Tuesday, February 22, 2011, 10:30 am

Some of the practical decisions are the most difficult. Dave sleeps in the other room. As I work through the bills and determine how to squeeze out a few more dollars in the name of efficiency and added nickel-and-dime medical costs, I am faced with a logical but emotionally-charged  idea: Namely, to drop the NY Times subscription and his cell phone number.

Practically, it makes sense. Dave is not reading anything. This is so painful to me I can’t even explain. Reading is one of his loves. He absorbs words. Or I guess he did. That has just seemed to disappear.

The cell phone is plain funny! He has had it for years, but never turns it on, so no one can call him. I have to look up the number to even consider a call. Only one time was it valuable – during the Nisqually, WA earthquake in 2001. After dialing and redialing dozens of times, I was able to hear his voice and be assured her was safe. The connection was horrid as I was driving. So I said, unthinkingly, I’ll call you back for a better connection. Duh. Of course, there was no way to get through again! But we knew we were both safe during a frantic time and had a plan to get Leah. I digress.

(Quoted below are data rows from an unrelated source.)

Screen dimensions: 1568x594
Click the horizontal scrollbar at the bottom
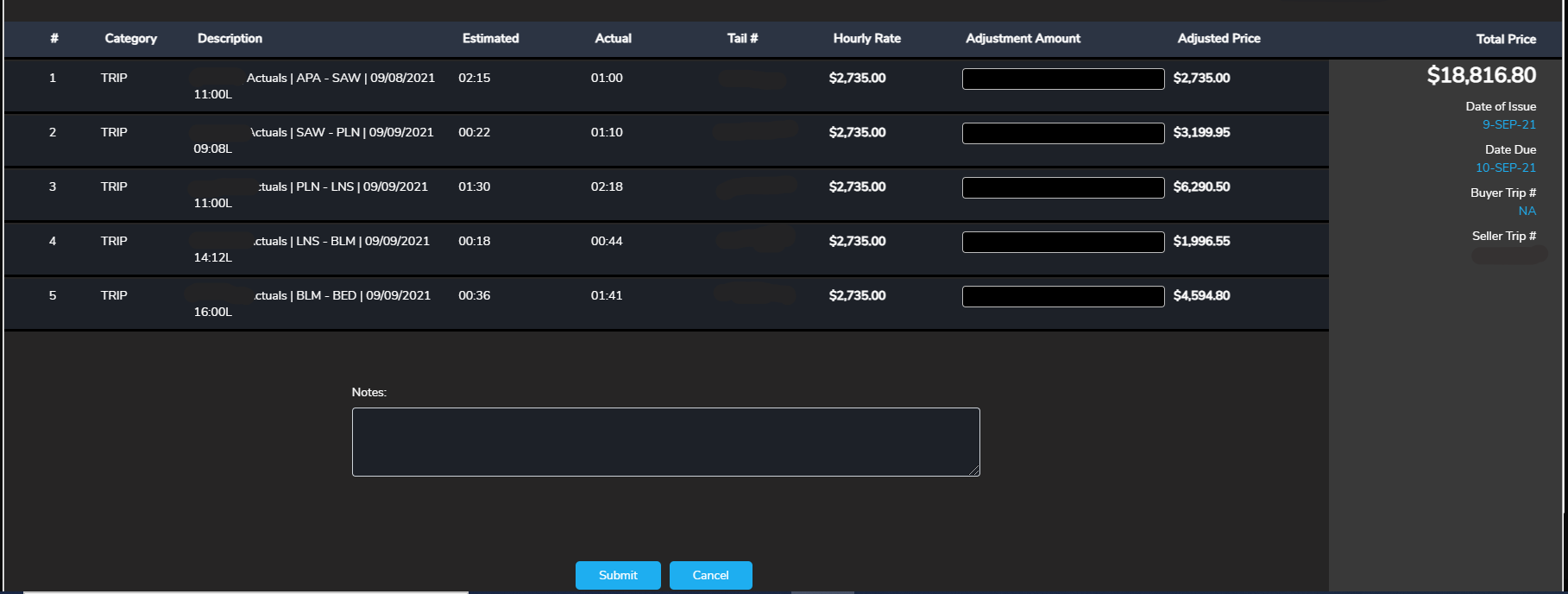pyautogui.click(x=246, y=591)
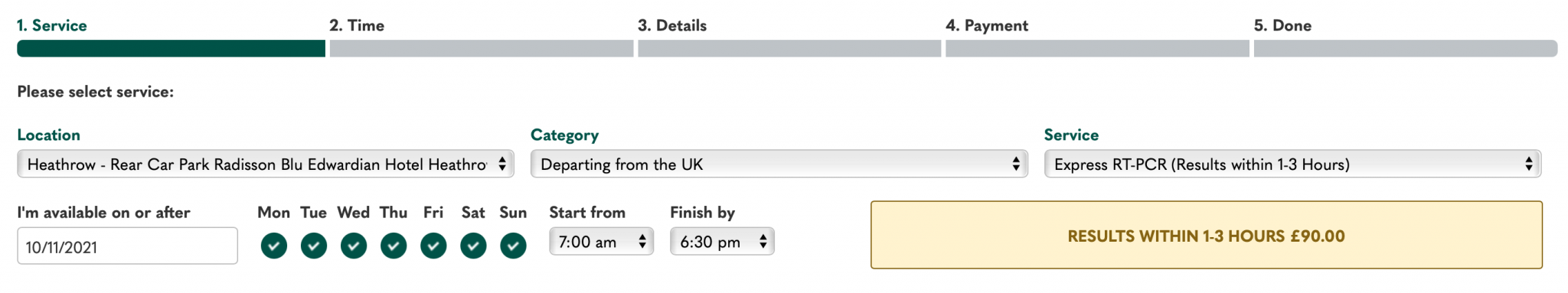The image size is (1568, 293).
Task: Open the Location dropdown
Action: [x=266, y=164]
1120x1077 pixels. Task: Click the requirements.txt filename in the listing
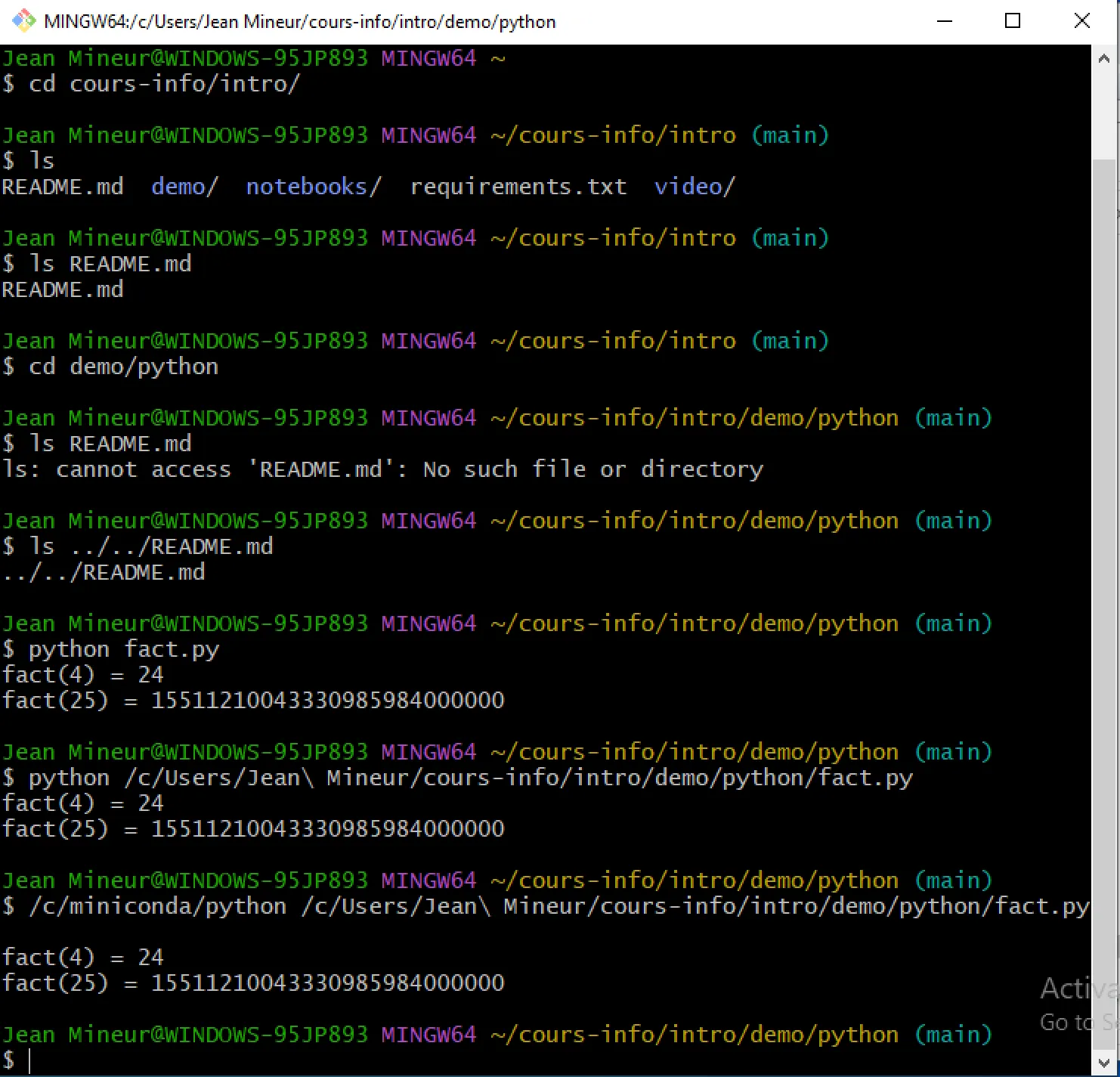tap(518, 187)
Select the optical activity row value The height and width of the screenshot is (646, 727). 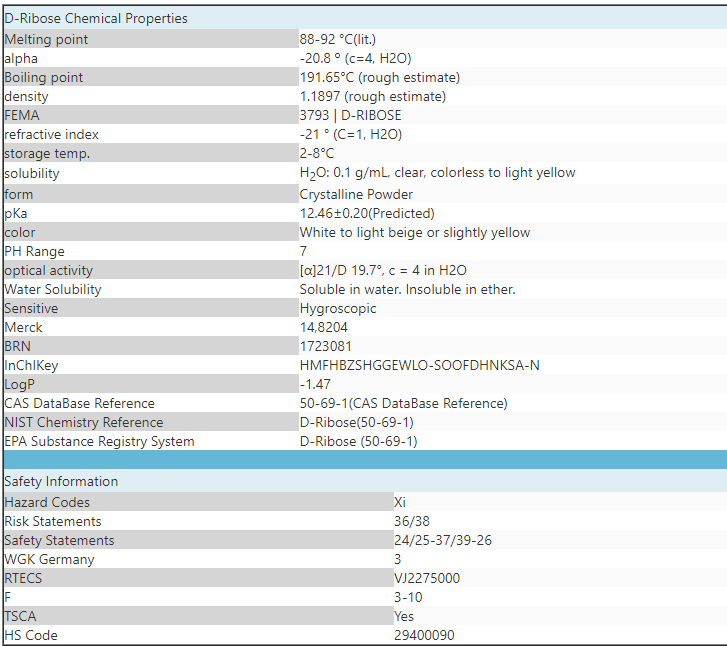383,270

So why does this sensible decision hurt? Because he just doesn’t need this service anymore. The phone was for his convenience to call out in case of an emergency or if he was running unusually late. Dropping the number is recognition of shutting down. Shutting down what is his from what is mine. A separation. Differences in our lives. What I need separate from what we need.  A shutting down of his life. I’m really not trying to hurry anything. But I am trying to be practical about what needs to be taken care of for our household. It is the bane of a planner/organizer-type personality.

His dress shirts sit in the laundry basket awaiting a trip to the cleaners. Shouldn’t I just take them in? Does he need them? He won’t wear them, I think. If I take them in, then if he doesn’t wear them again they will be ready for. For what? Giving away? Hanging in the closet? If I keep them, then his smell will cling for those moments we’ll long for him. Leah might never allow their release. Would I?

There are just some things I must do by myself. If I don’t mention it he likely won’t know. That feels dishonest. But how would I feel if he were dropping things that I associated with my living? Yet, spending money on unused things doesn’t make any sense. Transition to retirement as the base income is finite. It requires logical decisions. I am in the midst of Ill-logic.

We’ve talked about the phone. Come to think of it I’m not sure what his response was, if any. Maybe I just talked about it. This sucks.